The truth is that I have not loved myself. The truth is that although I knew self-love was needed, I was not practicing it at all. I was not exercising that heart muscle, I was in fact ignoring it altogether, bypassing it on the highway between my mind and my gut. The truth is that my heart has been reserved for my kids and my dogs, but when asked to look at myself. it is greatly out of practice. The truth is that this lack of self-love is the answer for it all.

Why have I failed?
Why didn’t those ideas pan out?
Why do I struggle with relationships?
Why do I only feel myself when I’m alone?
Why do I hide under the blanket of my introversion?
Why do I get jealous?
Why do I get so frustrated with other people’s imperfections?
Why do I need to control?
Why do I bertate myself my blunders?
Why can’t I find more meaningful work?
Why can’t I find more fulfilling work?
Why do I struggle to earn a higher income?

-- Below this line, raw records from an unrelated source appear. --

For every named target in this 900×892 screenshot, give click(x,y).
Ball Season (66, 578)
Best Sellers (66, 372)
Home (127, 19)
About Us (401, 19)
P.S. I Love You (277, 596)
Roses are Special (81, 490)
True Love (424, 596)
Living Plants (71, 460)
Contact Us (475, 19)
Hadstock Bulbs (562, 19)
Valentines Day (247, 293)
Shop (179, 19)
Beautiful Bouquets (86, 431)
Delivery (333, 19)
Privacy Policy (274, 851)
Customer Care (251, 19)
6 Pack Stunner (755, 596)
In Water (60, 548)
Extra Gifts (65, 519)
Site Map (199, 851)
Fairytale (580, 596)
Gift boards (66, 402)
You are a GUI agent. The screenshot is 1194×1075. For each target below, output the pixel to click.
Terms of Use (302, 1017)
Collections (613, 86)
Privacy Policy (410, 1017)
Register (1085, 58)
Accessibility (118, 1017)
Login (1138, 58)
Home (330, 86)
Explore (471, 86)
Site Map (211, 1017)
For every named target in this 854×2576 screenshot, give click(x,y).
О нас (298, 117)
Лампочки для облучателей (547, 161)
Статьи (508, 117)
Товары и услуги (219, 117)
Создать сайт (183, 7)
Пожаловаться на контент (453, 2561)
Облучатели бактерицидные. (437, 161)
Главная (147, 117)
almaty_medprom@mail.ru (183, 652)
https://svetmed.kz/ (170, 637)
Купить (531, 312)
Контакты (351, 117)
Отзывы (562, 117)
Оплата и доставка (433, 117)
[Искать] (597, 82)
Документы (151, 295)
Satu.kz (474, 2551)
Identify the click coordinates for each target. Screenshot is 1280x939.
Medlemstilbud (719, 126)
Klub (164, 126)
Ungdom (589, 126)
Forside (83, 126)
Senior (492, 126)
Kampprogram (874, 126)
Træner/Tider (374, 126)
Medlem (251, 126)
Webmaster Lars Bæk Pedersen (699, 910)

The response to all is simply, a lack of love for myself. It is the answer to everything. Without love, in no matter what I do or want in life, I will always fail. No amount of hustle, no amount of urgency, no amount of action or effort will bear any fruit until I first open my heart to myself and allow the light to shine in. This is the part that all the experts leave out. Maybe it’s just assumed. Maybe they already love themselves, maybe they can’t imagine a world where a person might not.

But I didn’t. And I haven’t.

And I can sit here and do some googling and write to you ‘5 ways to love yourself more’ except that I’m still a novice in this department. I am sitting here and writing instead this admission, as a way of keeping myself accountable to me. This is my goal for 2025, my promise to myself: Don’t forget your heart.

I will do the job, I will do the task, I will pick up the dog poop and do the project and clean the toilets, but first, love.

I will listen to my boss and take my me-time and read my books and make my art and taxi my kids, but first, love.

I will clean my kitchen and buy my groceries and write in my journal and help my husband and drink my coffee, but first, love.

I will fail, and I will love.

I will hurt, and I will love.

I will resent, and I will remember to love.

I will remember to take the off-ramp to my heart, and I will listen to its beating, and be grateful for it’s effortless working on my behalf. And I will love.